Replication-Competent Foamy Virus Vaccine Vectors as Novel Epitope Scaffolds for Immunotherapy
Fig 9
Activation of SIINFEKL-specific CTL by pCF-Bet-Ova8 infected EL4 cells is not due to external peptide loading.
HEK293T cells were transiently transfected with pCF-7 or pCF-Bet-Ova8. After 2 d, cell culture supernatants were harvested, cleared, and passed through a 100-kDa centrifugal filter. A) The filtrate (dotted bars) and retentate (striped bars) fractions were applied onto EL4 cells. After 4 d, EL4 cells were harvested and co-cultured with OVA-specific CTLs in an ELISpot assay. Plates were probed after 24 h of co-cultivation for the presence of secreted IFNγ. EG7 cells were used as positive control (black bar).
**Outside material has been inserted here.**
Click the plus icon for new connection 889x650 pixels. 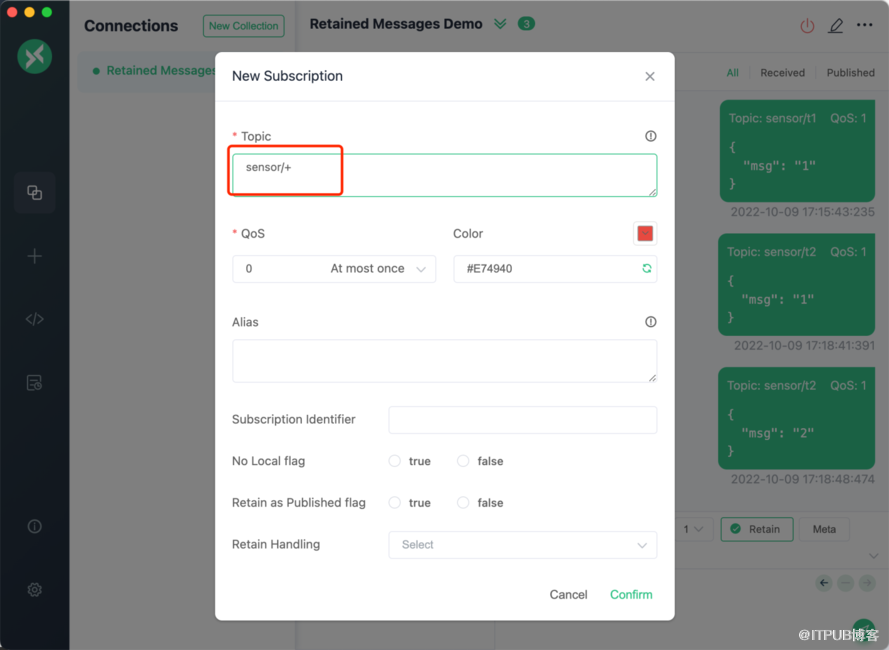[x=34, y=256]
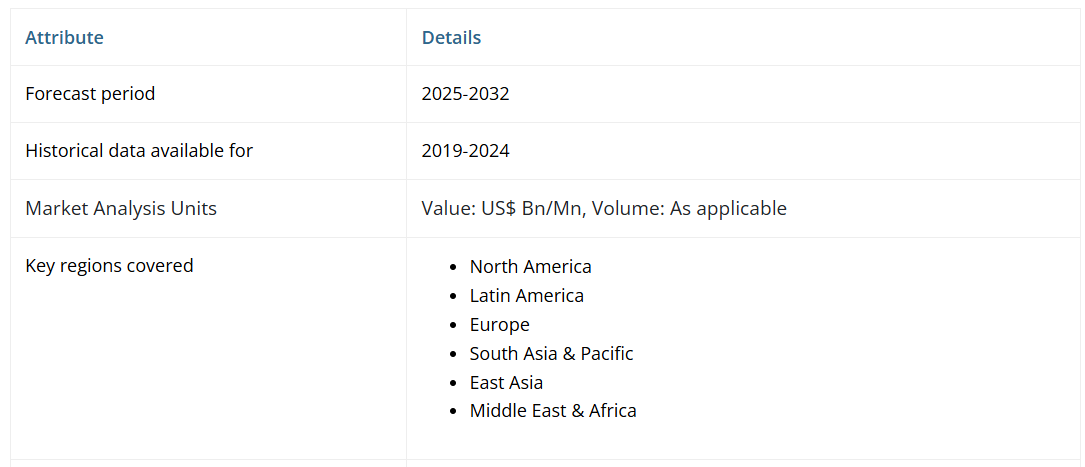
Task: Click the 2025-2032 forecast value
Action: click(465, 94)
EL4 cells, either untreated or infected with wild-type FFV, and corresponding filtrate fractions were used as negative controls (white bars). Results are shown as number of IFNγ spots per 12500 CTLs/well. ** represents a p-value of less than 0.01 when compared to pCF-7. B) Viral titers were determined for the retentate and filtrate fractions, confirming absence of viral particles in the filtrates.